◆ Exercise goal
All records, exactly as written, minus the pictures: copy them out.

◆ Material provided
□ □ □ □

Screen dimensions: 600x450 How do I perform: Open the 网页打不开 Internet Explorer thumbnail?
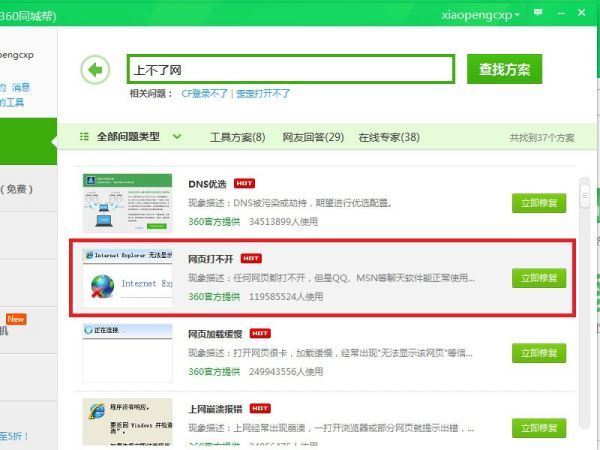127,277
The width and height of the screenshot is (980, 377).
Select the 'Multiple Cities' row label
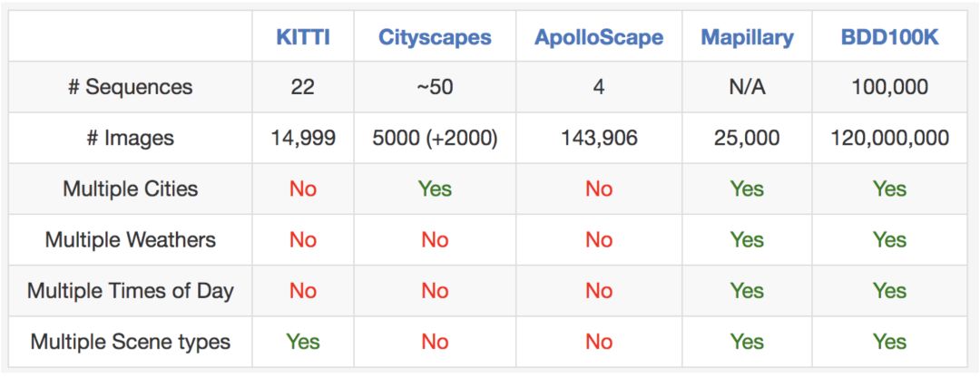click(131, 189)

□ □ □ □

◆ Exercise result
Screen dimensions: 600x450 How do I perform: Open the 网页打不开 Internet Explorer thumbnail?
127,277
The width and height of the screenshot is (980, 377).
Select the 'Multiple Cities' row label
click(131, 189)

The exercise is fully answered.